─── MATERIAL FOR THIS EXERCISE

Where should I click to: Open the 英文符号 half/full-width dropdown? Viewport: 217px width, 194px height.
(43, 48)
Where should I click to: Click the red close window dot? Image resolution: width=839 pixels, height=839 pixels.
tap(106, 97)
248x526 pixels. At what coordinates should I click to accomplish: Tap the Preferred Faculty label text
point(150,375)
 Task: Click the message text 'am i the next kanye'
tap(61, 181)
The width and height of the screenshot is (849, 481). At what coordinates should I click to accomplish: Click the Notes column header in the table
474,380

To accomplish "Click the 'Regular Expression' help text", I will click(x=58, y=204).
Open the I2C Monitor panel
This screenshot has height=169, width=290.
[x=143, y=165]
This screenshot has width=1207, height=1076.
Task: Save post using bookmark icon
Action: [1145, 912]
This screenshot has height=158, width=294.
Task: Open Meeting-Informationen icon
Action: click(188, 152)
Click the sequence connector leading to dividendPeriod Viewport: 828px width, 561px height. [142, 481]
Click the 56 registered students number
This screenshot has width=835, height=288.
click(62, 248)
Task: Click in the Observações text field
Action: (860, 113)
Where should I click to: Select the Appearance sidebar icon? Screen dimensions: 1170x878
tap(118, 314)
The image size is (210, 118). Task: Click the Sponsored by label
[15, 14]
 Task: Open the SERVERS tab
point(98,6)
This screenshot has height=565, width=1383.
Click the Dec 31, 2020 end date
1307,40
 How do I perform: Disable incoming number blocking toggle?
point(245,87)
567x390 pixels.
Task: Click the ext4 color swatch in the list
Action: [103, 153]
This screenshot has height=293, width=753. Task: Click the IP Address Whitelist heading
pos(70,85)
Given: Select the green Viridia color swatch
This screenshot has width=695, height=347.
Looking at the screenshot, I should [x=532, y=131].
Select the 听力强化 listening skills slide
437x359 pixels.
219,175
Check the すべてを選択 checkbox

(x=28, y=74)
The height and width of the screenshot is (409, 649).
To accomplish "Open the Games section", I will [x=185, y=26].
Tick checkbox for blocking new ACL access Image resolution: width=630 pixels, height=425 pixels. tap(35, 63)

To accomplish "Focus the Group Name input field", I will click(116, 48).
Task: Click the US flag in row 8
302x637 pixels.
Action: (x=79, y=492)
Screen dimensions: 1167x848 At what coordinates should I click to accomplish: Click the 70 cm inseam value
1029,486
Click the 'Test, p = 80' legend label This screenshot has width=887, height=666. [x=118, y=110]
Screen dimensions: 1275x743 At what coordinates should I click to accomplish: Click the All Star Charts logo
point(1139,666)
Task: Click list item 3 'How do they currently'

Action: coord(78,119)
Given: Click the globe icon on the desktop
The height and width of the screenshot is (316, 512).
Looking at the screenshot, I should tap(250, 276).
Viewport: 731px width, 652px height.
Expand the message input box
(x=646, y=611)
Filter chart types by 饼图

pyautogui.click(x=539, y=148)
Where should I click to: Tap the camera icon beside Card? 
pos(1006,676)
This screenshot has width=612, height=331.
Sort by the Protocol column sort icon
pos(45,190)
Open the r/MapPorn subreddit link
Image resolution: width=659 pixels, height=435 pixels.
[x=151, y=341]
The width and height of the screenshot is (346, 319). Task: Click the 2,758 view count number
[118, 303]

──────

TASK STATEMENT: Repeat the line containing "Task: Click list" and all subsequent lines through the final line of the data, exactly and with no others.

ANSWER TO THIS PROBLEM:
Task: Click list item 3 'How do they currently'

Action: coord(78,119)
Given: Click the globe icon on the desktop
The height and width of the screenshot is (316, 512).
Looking at the screenshot, I should tap(250, 276).
Viewport: 731px width, 652px height.
Expand the message input box
(x=646, y=611)
Filter chart types by 饼图

pyautogui.click(x=539, y=148)
Where should I click to: Tap the camera icon beside Card? 
pos(1006,676)
This screenshot has width=612, height=331.
Sort by the Protocol column sort icon
pos(45,190)
Open the r/MapPorn subreddit link
Image resolution: width=659 pixels, height=435 pixels.
[x=151, y=341]
The width and height of the screenshot is (346, 319). Task: Click the 2,758 view count number
[118, 303]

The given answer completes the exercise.